**About this task:**
The result should be an exact copy of the entries that follow, with no pictures included.

======== Records supplied

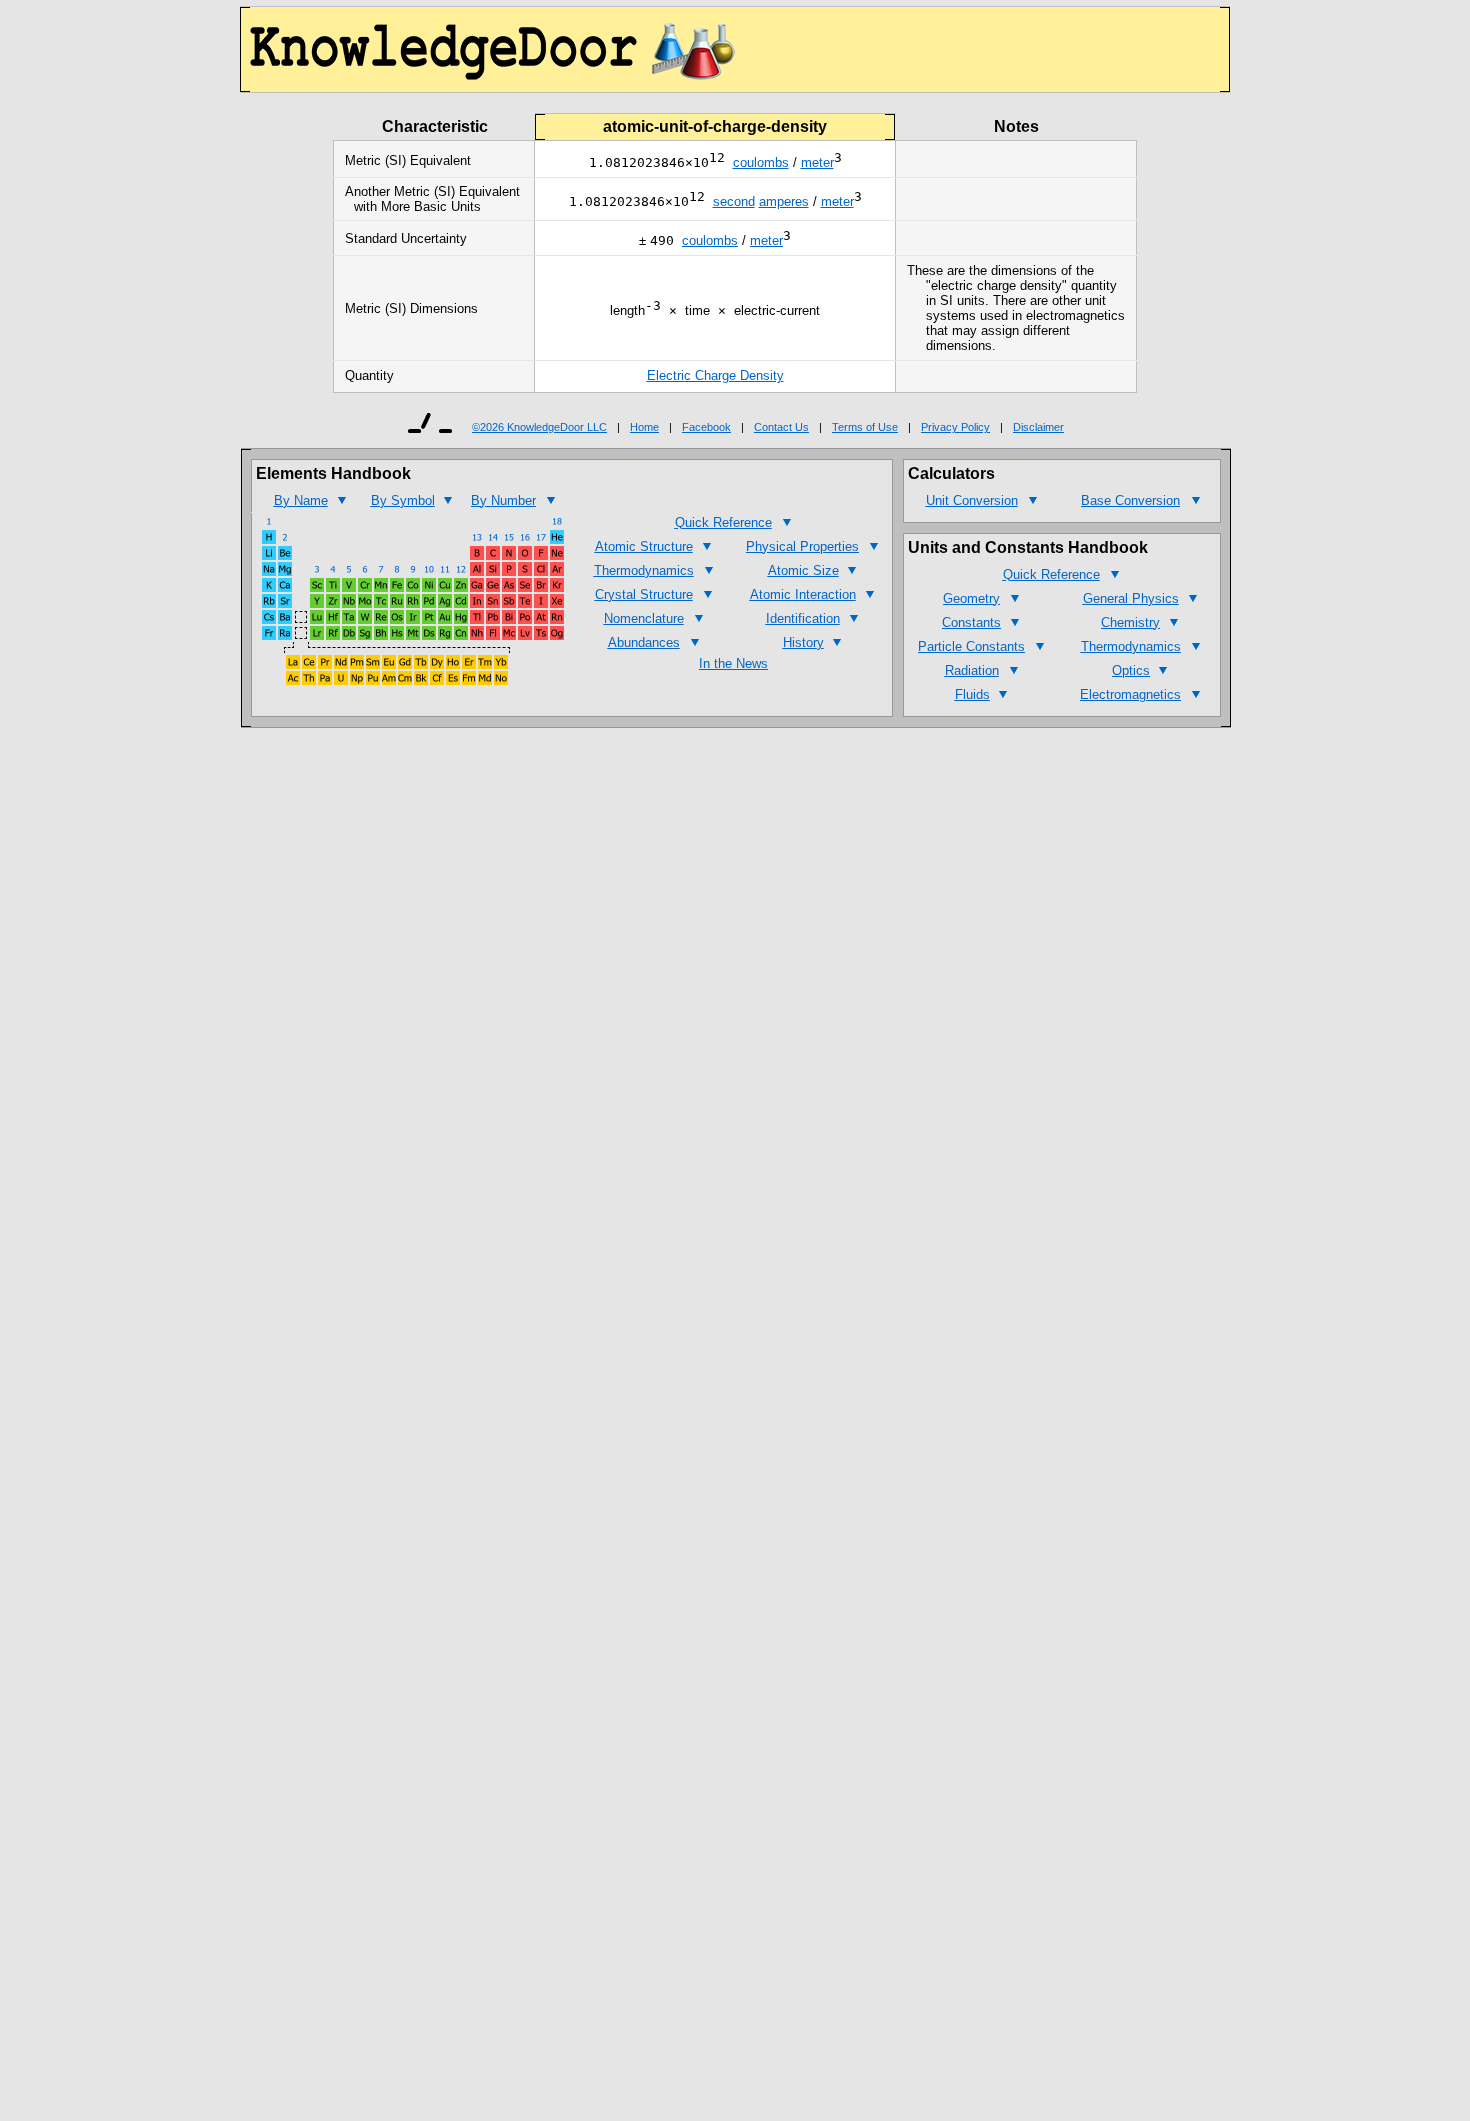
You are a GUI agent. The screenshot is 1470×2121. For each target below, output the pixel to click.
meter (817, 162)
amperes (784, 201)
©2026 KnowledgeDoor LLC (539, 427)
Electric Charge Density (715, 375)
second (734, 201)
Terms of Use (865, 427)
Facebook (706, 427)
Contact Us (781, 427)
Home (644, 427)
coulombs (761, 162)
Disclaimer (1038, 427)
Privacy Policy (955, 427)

================

**Task result:**
You are a GUI agent. The screenshot is 1470×2121. For each target below, output the pixel to click.
meter (817, 162)
amperes (784, 201)
©2026 KnowledgeDoor LLC (539, 427)
Electric Charge Density (715, 375)
second (734, 201)
Terms of Use (865, 427)
Facebook (706, 427)
Contact Us (781, 427)
Home (644, 427)
coulombs (761, 162)
Disclaimer (1038, 427)
Privacy Policy (955, 427)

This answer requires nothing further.